On 21 Mar, 2012, at 15:26, jmborr wrote:
> I want to calculate the distances between atoms in two atomGroup
> objects, the number of atoms need not be the same.
> I could not find a dedicated function. Is my only chance to resort to
> cast the coordinates to ndarray and use numpy?
Probably the easiest is to use MDAnalysis.analysis.distances.distance_array on the coordinates of two AtomGroups, eg
g1 = universe.selectAtoms("(resname ARG or resname LYS) and not backbone")
g2 = universe.selectAtoms("(resname ASP or resname GLU) and not backbone")
dist = MDAnalysis.analysis.distances.distance_array(g1.coordinates(), g2.coordinates())
This will give you the "matrix" of distances.
You can also look at MDAnalysis.analysis.contacs for some contact analysis classes.
Oliver
--
Oliver Beckstein * orbe...@gmx.net
skype: orbeckst * orbe...@gmail.com
> Thank you Oliver, this will help a lot :)
That's good :-)
>
> At the risk of being a spammer, I have another question.

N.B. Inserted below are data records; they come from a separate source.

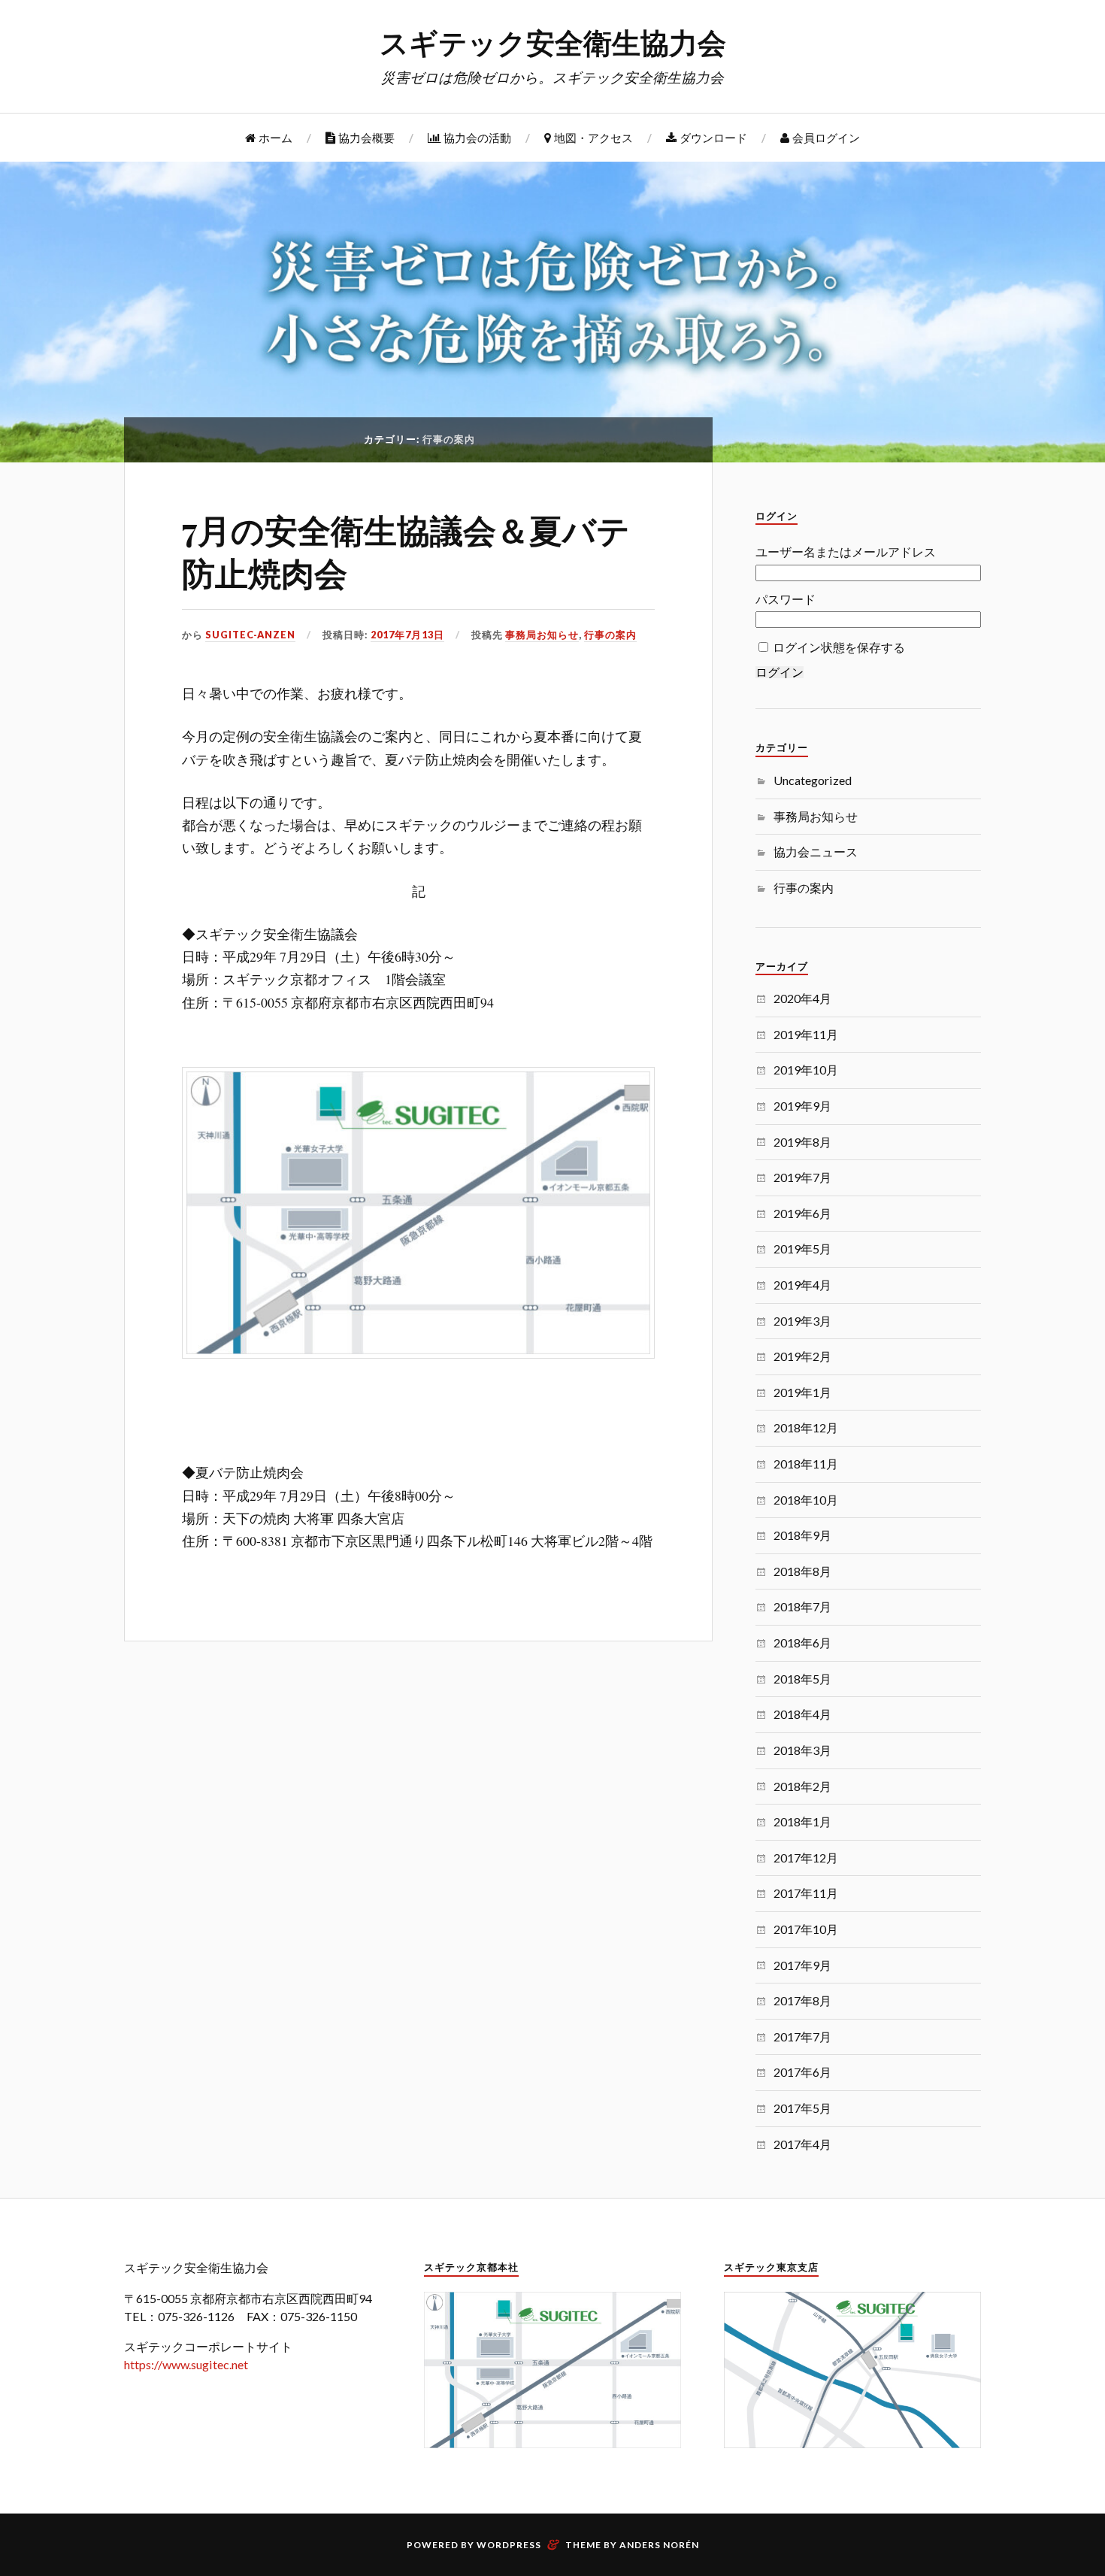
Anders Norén (659, 2544)
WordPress (509, 2544)
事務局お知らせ (542, 635)
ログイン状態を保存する (839, 647)
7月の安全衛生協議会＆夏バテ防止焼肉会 (406, 550)
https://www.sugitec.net (186, 2364)
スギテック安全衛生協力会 (553, 42)
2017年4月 (802, 2144)
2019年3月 (802, 1321)
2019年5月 (802, 1248)
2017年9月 (802, 1965)
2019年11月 (806, 1034)
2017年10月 (806, 1929)
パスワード (785, 599)
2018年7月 (802, 1606)
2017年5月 (802, 2108)
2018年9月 (802, 1535)
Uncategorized (813, 780)
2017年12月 (806, 1857)
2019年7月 (802, 1177)
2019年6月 (802, 1213)
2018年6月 (802, 1642)
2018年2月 (802, 1786)
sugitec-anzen (250, 635)
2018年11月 (806, 1463)
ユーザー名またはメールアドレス (845, 552)
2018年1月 (802, 1821)
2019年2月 (802, 1356)
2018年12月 (806, 1427)
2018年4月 (802, 1714)
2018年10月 (806, 1500)
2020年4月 (802, 998)
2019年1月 (802, 1392)
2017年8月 (802, 2000)
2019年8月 (802, 1142)
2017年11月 (806, 1893)
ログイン (779, 672)
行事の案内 (610, 635)
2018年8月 (802, 1571)
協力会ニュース (816, 851)
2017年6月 (802, 2072)
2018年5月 (802, 1678)
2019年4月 (802, 1284)
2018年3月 (802, 1750)
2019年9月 (802, 1106)
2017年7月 (802, 2036)
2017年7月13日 (407, 635)
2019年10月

This is totally on-topic so I am certainly not going to ban you from the mailing list for asking sensible questions!
> Would the statement universe.selectAtoms("protein around 3.5 ans resname WAT")

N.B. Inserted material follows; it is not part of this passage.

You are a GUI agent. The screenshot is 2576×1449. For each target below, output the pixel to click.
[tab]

> provide a different set of atoms as I iterate in a trajectory?
> Something like this:
>
> for ts in universe.trajectory:
> atoms=universe.selectAtoms("protein around 3.5 AND resname WAT")

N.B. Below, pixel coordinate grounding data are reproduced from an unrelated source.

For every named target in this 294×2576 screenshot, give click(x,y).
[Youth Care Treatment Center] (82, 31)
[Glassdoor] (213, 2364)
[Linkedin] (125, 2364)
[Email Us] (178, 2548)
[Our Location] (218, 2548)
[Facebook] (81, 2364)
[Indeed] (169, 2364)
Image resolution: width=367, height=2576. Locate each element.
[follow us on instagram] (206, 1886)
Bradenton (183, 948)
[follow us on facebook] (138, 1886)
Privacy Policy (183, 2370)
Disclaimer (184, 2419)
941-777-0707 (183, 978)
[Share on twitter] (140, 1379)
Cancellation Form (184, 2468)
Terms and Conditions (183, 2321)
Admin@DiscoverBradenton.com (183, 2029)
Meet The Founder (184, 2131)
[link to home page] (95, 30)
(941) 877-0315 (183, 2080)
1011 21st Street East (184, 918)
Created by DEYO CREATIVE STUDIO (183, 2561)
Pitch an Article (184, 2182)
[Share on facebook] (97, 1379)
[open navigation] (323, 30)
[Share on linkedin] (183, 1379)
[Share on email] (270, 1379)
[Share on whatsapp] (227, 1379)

Yes, typically atoms will change in size between timesteps. When I do this I typically add a line such as
print "Solvation shell with %d waters" % atoms.numberOfResidues()
Also note that you can get the water molecules with
atoms.residues
Note that the distance selection can be made a little bit faster by not using the selection parser but explicitly constructing the KD-Tree, as described under http://packages.python.org/MDAnalysis/documentation_pages/KDTree/NeighborSearch.html
Cheers,
Oliver
--
> Sweet! I wanted to find pairs of solvent-protein atoms in contact. The
> KDE-tree will help me reduce the number of distance computation:
That should work but depending on system sizes you can probably make it a little bit faster (check with timeit, %time/%timeit in IPython or the python profilers), see comments below.
>
> water = universe.selectAtoms('name OH2')
> protein = universe.selectAtoms('protein and not H*')
>
> for frame in ts.trajectory:
> ns_w = NeighborSearch.AtomNeighborSearch(water)
> ns_p = NeighborSearch.AtomNeighborSearch(protein)
> closeWAT = ns_w.search_list(protein,4.6)
> closePROT=ns_p.search_list(water,4.6)
Better:
closePROT=ns_p.search_list(closeWAT, 4.6)
(only uses the waters that we know are close)
>
> distance_array( frame[ closeWAT.indices() ],frame[ closePROT.indices()] )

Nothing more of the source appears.